The Open Health Natural Language Processing Consortium, announced Thursday, will focus on technology to allow for large-scale data aggregation, allowing doctors to mine medical records in their specialties to find similar cases to study before making difficult diagnoses or before determining treatment.
Doctors will be able to review any physician notes on similar cases, but no personally identifiable patient information will be available in the database, IBM and Mayo said.
With the launch of the consortium, the two organizations have released two projects under open-source licenses, one focused on clinical notes and one on pathology reports. The consortium is using the Apache license, version 2.0.
The organizations are inviting others to help develop NLP tools.
"By making it an open-source initiative, we hope to enable wide use of these NLP tools so medical advancements can happen faster and more efficiently," Dr. Christopher Chute, a Mayo Clinic bioinformatics expert and senior consultant on the project, said in a statement.

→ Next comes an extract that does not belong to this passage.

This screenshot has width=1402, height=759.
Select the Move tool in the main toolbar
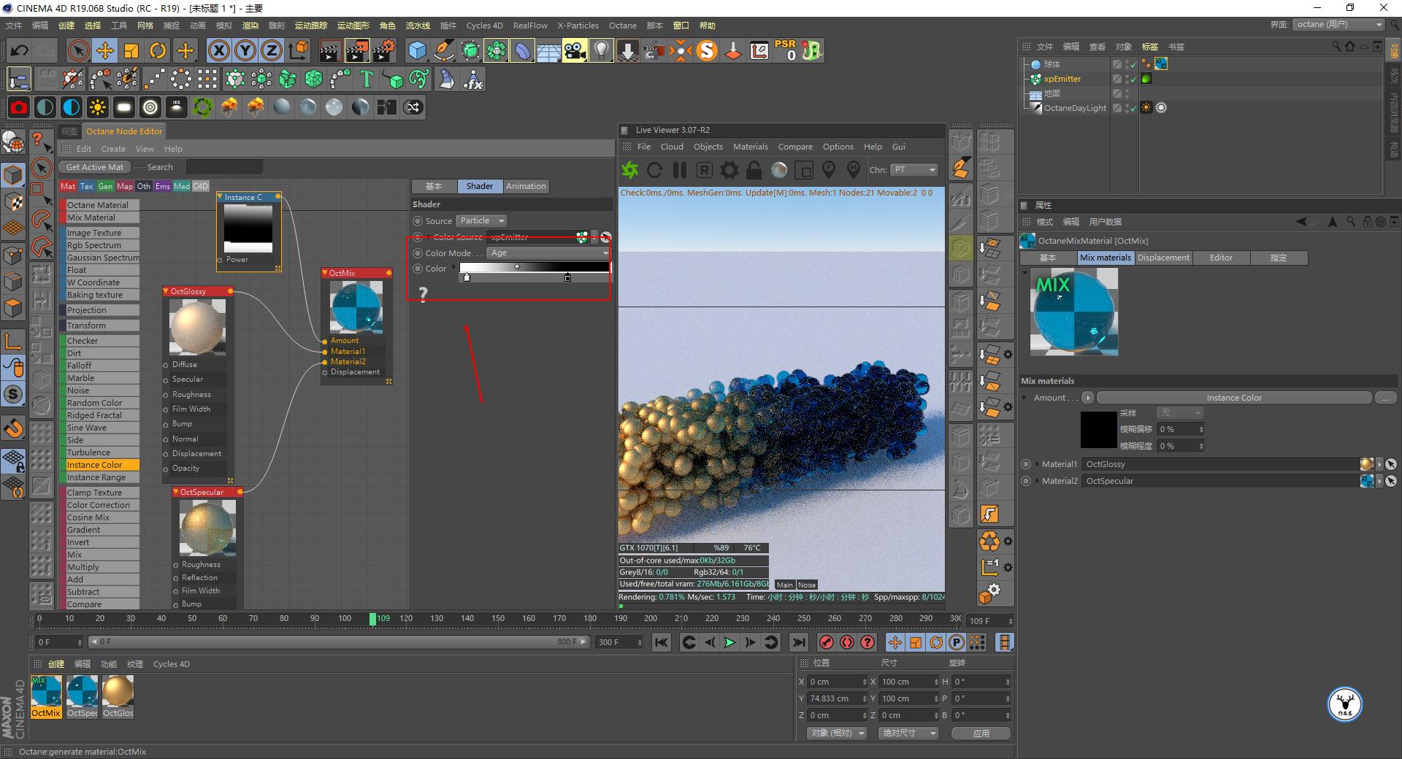pos(104,50)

Two other health care organizations, Seattle Group Health and the U.S. Department of Veterans Affairs Boston Healthcare System, plan to participate in the consortium, and other participants are welcome, IBM and Mayo said.
As more health care providers adopt electronic health records, it will become increasingly important to be able to search those records, the organizations said.
Mayo and IBM have developed a system for extracting information from more than 25 million text-based clinical notes based on IBM's open-source Unstructured Information Management Architecture, or UIMA, they said.
The two organizations have also developed a system to extract cancer diseases characteristics from pathology reports, allowing for the computation of cancer stage.
"Large-scale information extraction from the clinical narrative is a vital component in advancing translational research and patient care," Guergana Savova, a medical informatics specialist and Mayo's lead on the project, said in a statement.
"It 'unlocks' the clinical textual data that resides in huge repositories. Such technology would allow for large-scale data aggregation, analyses and usage -- just imagine the power of data from millions of patients."
The organizations have not yet determined what NLP projects to work on next, an IBM spokeswoman said. "The goal is to first get feedback from participating institutions on the initial project, and then expand," she said.